Exploring Personality and Online Social Engagement: An Investigation of
MBTI Users on Twitter
- URL: http://arxiv.org/abs/2109.06402v1
- Date: Tue, 14 Sep 2021 02:26:30 GMT
- Title: Exploring Personality and Online Social Engagement: An Investigation of
MBTI Users on Twitter
- Authors: Partha Kadambi
- Abstract summary: We investigate 3848 profiles from Twitter with self-labeled Myers-Briggs personality traits (MBTI)
We leverage BERT, a state-of-the-art NLP architecture based on deep learning, to analyze various sources of text that hold most predictive power for our task.

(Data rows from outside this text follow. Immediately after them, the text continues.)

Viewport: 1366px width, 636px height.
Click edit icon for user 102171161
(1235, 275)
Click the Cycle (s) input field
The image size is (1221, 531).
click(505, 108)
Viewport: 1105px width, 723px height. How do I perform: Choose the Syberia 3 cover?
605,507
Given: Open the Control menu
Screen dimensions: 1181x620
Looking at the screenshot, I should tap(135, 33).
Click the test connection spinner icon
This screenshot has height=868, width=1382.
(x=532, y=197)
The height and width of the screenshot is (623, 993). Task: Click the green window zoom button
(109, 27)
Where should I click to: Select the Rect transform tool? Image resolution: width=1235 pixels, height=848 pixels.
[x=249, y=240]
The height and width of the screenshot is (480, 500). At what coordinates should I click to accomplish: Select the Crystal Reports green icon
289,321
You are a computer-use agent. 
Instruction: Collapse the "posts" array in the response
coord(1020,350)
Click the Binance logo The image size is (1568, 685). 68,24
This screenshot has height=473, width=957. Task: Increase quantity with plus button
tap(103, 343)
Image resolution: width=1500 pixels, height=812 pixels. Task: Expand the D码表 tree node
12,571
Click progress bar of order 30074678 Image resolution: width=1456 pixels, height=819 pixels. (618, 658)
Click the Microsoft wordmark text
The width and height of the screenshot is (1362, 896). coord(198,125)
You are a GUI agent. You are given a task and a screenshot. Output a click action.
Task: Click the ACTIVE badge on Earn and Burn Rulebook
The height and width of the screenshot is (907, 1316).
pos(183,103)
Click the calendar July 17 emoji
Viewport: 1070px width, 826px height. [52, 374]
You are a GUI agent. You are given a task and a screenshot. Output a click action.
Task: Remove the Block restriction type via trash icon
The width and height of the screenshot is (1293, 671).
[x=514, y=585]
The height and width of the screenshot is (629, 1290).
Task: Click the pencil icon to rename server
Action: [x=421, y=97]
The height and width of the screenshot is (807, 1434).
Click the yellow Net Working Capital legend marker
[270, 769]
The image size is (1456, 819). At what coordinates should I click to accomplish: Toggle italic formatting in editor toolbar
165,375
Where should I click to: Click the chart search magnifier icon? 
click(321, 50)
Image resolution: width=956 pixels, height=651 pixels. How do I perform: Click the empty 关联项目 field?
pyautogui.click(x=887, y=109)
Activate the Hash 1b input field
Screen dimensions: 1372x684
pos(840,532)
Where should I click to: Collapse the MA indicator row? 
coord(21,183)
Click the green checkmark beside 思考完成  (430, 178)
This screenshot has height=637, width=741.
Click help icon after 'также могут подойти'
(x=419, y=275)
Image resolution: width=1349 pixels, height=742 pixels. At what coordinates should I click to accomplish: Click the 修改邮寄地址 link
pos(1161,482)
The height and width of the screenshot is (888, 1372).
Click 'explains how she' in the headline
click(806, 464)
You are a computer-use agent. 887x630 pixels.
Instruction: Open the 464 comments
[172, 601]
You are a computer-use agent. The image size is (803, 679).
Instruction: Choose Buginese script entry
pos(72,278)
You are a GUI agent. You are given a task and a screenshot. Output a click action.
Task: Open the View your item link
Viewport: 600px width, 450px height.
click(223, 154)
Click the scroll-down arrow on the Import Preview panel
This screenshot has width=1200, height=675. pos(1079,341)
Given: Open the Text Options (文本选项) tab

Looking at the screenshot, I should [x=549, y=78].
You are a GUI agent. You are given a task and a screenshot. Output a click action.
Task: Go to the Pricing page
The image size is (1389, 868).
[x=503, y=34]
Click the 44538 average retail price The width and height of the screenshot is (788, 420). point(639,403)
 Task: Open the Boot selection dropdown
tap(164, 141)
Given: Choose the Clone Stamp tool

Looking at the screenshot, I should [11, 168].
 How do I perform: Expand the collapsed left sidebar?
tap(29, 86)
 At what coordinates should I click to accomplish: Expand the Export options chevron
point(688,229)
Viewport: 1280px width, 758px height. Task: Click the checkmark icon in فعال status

We find that biographies, statuses, and liked tweets contain significant predictive power for all dimensions of the MBTI system.
- Score: 0.0
- License: http://creativecommons.org/licenses/by-nc-nd/4.0/
- Abstract: Text-based personality prediction by computational models is an emerging
field with the potential to significantly improve on key weaknesses of
survey-based personality assessment. We investigate 3848 profiles from Twitter
with self-labeled Myers-Briggs personality traits (MBTI) - a framework closely
related to the Five Factor Model of personality - to better understand how
text-based digital traces from social engagement online can be used to predict
user personality traits. We leverage BERT, a state-of-the-art NLP architecture
based on deep learning, to analyze various sources of text that hold most
predictive power for our task. We find that biographies, statuses, and liked
tweets contain significant predictive power for all dimensions of the MBTI
system. We discuss our findings and their implications for the validity of the
MBTI and the lexical hypothesis, a foundational theory underlying the Five
Factor Model that links language use and behavior. Our results hold optimistic
implications for personality psychologists, computational linguists, and other
social scientists aiming to predict personality from observational text data
and explore the links between language and core behavioral traits.